When using thermal, either to shoot or to spot with it is vital that you know your ground as it is very difficult to determine distance when looking through them and is easy to think things are closer than they really are. Just after midnight we decided to head back to Paul’s and collect my motor so Tony and I could carry on foxing on a bit of ground, owned by Brody the farmer, which is right next to my house - it’s always worth a look on the way home from a night’s foxing.

We arrived at Brody’s farm and got set up as usual, but this time I was driving and Tony was spotting. After only about 400 yards of driving, down on my right at the bottom of the field I could see a heat source through the scope, but by the way it was laying it could have been a deer or the farm dog. So we got out the pickup and set-up on the bonnet to identify the heat source in question. In this situation the best thing to do is wait and watch. Wait until the object moves or try to encourage it to move. Once you see the movement it becomes apparent what you are looking at.

Shout Out!

We waited for 10 or 15 minutes just watching but there was no movement a part from the animal had started cleaning itself. And the way it was doing this indicated to me that it was probably a fox! But I could still not be 100% certain, so tried a few squeaks off the back of my hand to try and get it to stand up, but that didn’t work. We just had to wait it out as there was no cover for us to sneak into for a closer look. Another 10 minutes had passed and still no movement, so I took the gamble and gave it a little shout – ‘hoi!’

Sure enough it got up and started walking across the field, and within those few steps it was clear to see its identity. It was indeed a fox, so I kept the crosshair firmly fixed on the engine room and the minute it stopped for a look I squeezed the trigger and that gave us two out of three animals for the night.

And Another

We walked down the field using the thermal spotter to find it and stepped it out to be about 230 yards.
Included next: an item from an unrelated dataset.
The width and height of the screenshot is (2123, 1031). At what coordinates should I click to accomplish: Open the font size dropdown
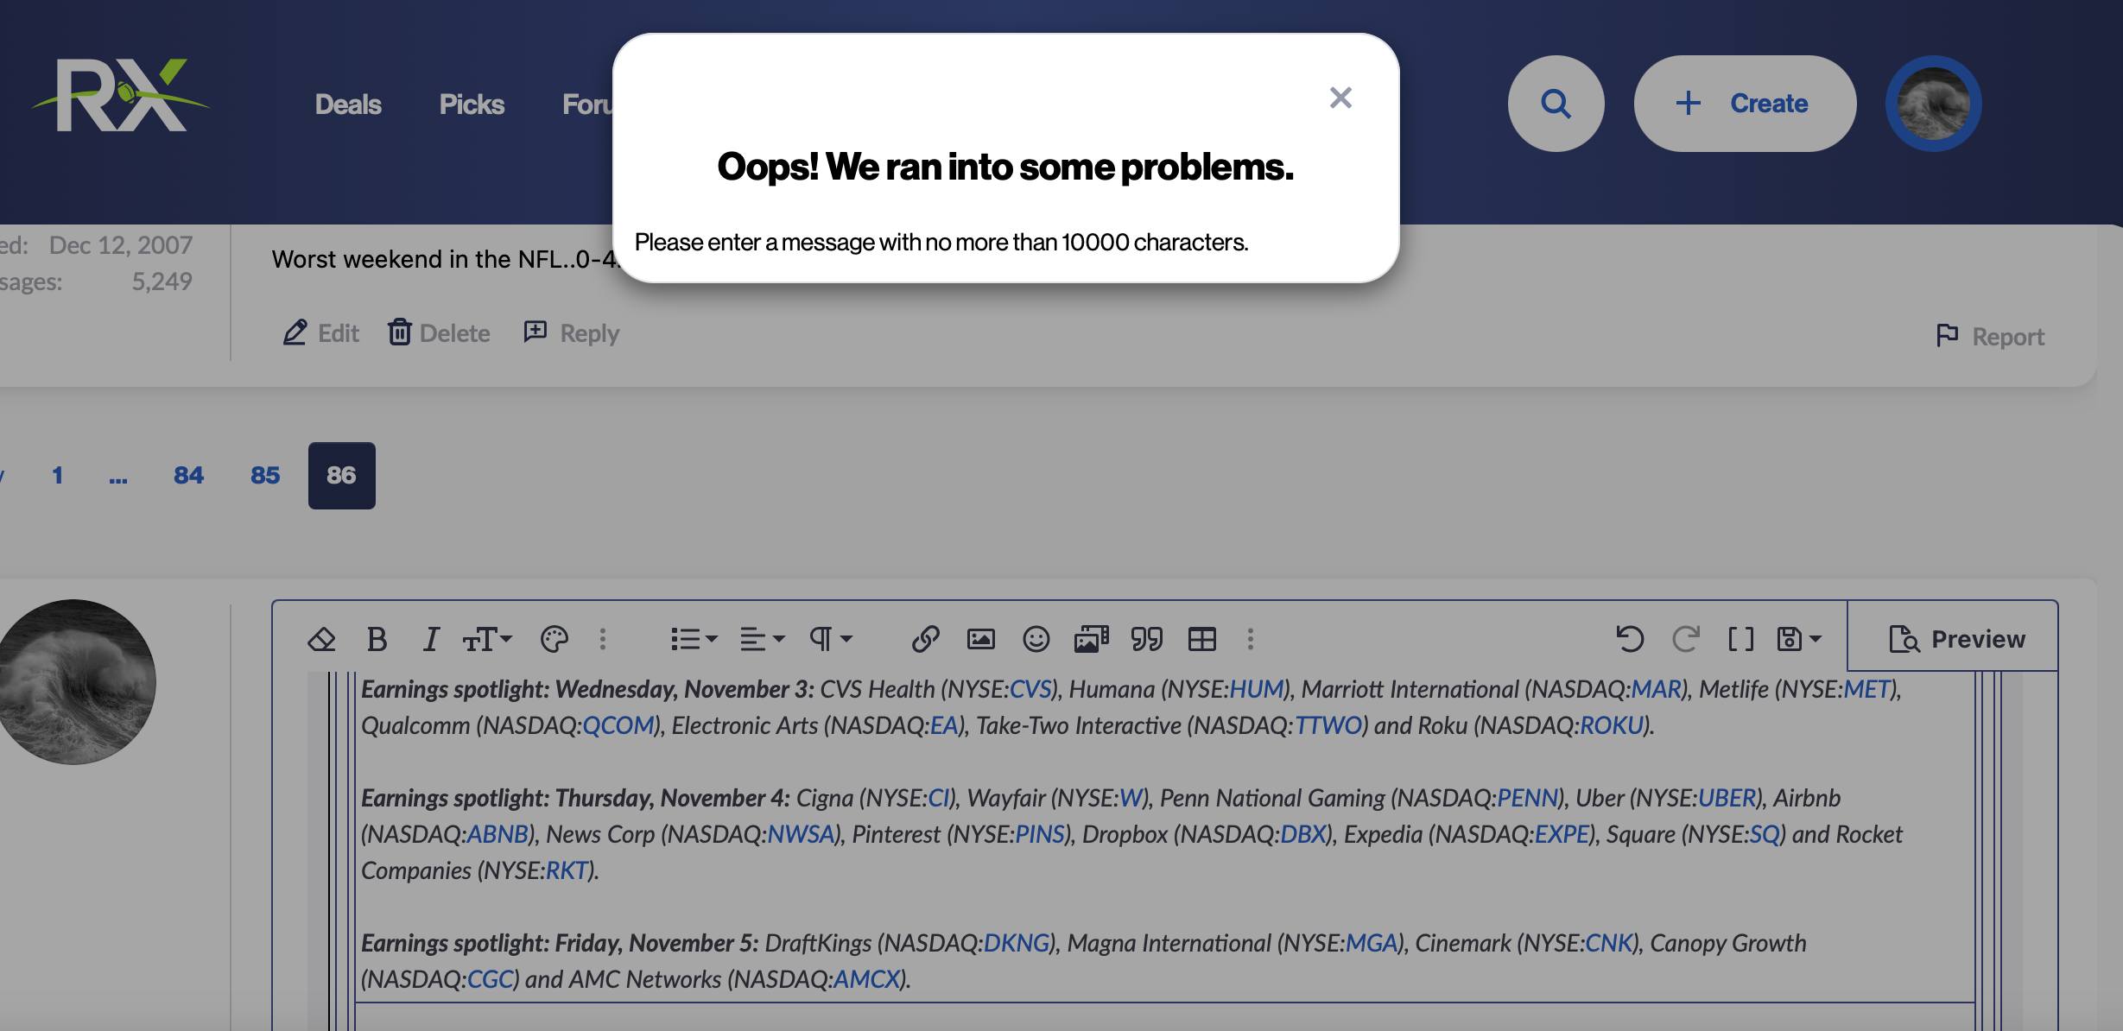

Back in the pickup, we headed further into the farm. I looked over to my right just in time to see a fox through the thermal spotter disappear over the top of a hill. I said to Tony, “this one has your name on it”, so we parked up again then took to our feet to try and head it off.

I have shot this land for a long time, so I knew the lay of it. I decided to go wide to sneak-up the banking and hopefully look down on the fox. After a 20 minute stalk, we crept over the banking and lay down on the soaking wet grass. I saw the fox with the thermal spotter so quickly handed Tony the rifle. He picked up on the quarry straight away but with not being familiar with the land he hesitated for a moment whilst checking with me on the distance and the backstop.

In that split second we lost the fox for a moment but spotted it again walking along a cattle track a little further up the hill. Tony waited till it presented itself broad-side on then placed the 70-grain home-load straight in the engine room. That gave us a hat-trick for the night. Another good size vixen and another perfect kill shot, just the way it should be when taking the life of any quarry!